Collected data:

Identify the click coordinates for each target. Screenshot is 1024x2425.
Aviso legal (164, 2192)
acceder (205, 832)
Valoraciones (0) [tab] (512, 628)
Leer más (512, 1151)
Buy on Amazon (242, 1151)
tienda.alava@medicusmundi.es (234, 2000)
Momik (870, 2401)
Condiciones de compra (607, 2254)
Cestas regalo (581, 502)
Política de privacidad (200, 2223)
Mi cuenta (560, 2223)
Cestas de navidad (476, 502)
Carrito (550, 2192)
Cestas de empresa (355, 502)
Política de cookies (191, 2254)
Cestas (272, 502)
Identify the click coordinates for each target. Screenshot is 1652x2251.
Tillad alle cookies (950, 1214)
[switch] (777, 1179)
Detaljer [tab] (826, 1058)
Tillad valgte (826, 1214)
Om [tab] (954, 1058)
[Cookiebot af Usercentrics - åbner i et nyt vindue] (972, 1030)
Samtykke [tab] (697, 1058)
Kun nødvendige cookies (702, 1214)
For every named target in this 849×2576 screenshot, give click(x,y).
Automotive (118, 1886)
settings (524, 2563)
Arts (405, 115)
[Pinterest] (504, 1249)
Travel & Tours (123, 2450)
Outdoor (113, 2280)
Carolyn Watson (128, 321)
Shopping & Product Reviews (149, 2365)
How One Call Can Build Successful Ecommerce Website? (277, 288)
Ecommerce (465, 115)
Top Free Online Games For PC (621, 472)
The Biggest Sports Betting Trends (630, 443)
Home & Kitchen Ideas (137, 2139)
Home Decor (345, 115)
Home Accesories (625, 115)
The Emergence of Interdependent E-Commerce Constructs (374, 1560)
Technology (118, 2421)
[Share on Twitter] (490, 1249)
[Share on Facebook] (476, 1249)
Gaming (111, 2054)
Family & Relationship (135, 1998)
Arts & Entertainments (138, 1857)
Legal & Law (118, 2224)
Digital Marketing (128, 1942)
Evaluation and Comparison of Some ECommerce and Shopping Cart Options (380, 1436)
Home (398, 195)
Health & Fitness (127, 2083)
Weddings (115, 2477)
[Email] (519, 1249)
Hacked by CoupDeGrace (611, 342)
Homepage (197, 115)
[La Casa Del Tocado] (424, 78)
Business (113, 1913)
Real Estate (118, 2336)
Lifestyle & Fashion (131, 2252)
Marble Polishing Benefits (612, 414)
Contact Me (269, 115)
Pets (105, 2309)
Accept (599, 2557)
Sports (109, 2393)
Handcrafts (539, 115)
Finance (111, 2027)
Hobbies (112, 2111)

What you should do:
In the entries above, the lines from the one bearing "Cestas de navidad (476, 502)" up to and including the one bearing "Marble Polishing Benefits (612, 414)" should be transcribed exactly; no other line is wanted.

Written answer:
Cestas de navidad (476, 502)
Carrito (550, 2192)
Cestas de empresa (355, 502)
Política de cookies (191, 2254)
Cestas (272, 502)
Identify the click coordinates for each target. Screenshot is 1652x2251.
Tillad alle cookies (950, 1214)
[switch] (777, 1179)
Detaljer [tab] (826, 1058)
Tillad valgte (826, 1214)
Om [tab] (954, 1058)
[Cookiebot af Usercentrics - åbner i et nyt vindue] (972, 1030)
Samtykke [tab] (697, 1058)
Kun nødvendige cookies (702, 1214)
For every named target in this 849×2576 screenshot, give click(x,y).
Automotive (118, 1886)
settings (524, 2563)
Arts (405, 115)
[Pinterest] (504, 1249)
Travel & Tours (123, 2450)
Outdoor (113, 2280)
Carolyn Watson (128, 321)
Shopping & Product Reviews (149, 2365)
How One Call Can Build Successful Ecommerce Website? (277, 288)
Ecommerce (465, 115)
Top Free Online Games For PC (621, 472)
The Biggest Sports Betting Trends (630, 443)
Home & Kitchen Ideas (137, 2139)
Home Decor (345, 115)
Home Accesories (625, 115)
The Emergence of Interdependent E-Commerce Constructs (374, 1560)
Technology (118, 2421)
[Share on Twitter] (490, 1249)
[Share on Facebook] (476, 1249)
Gaming (111, 2054)
Family & Relationship (135, 1998)
Arts & Entertainments (138, 1857)
Legal & Law (118, 2224)
Digital Marketing (128, 1942)
Evaluation and Comparison of Some ECommerce and Shopping Cart Options (380, 1436)
Home (398, 195)
Health & Fitness (127, 2083)
Weddings (115, 2477)
[Email] (519, 1249)
Hacked by CoupDeGrace (611, 342)
Homepage (197, 115)
[La Casa Del Tocado] (424, 78)
Business (113, 1913)
Real Estate (118, 2336)
Lifestyle & Fashion (131, 2252)
Marble Polishing Benefits (612, 414)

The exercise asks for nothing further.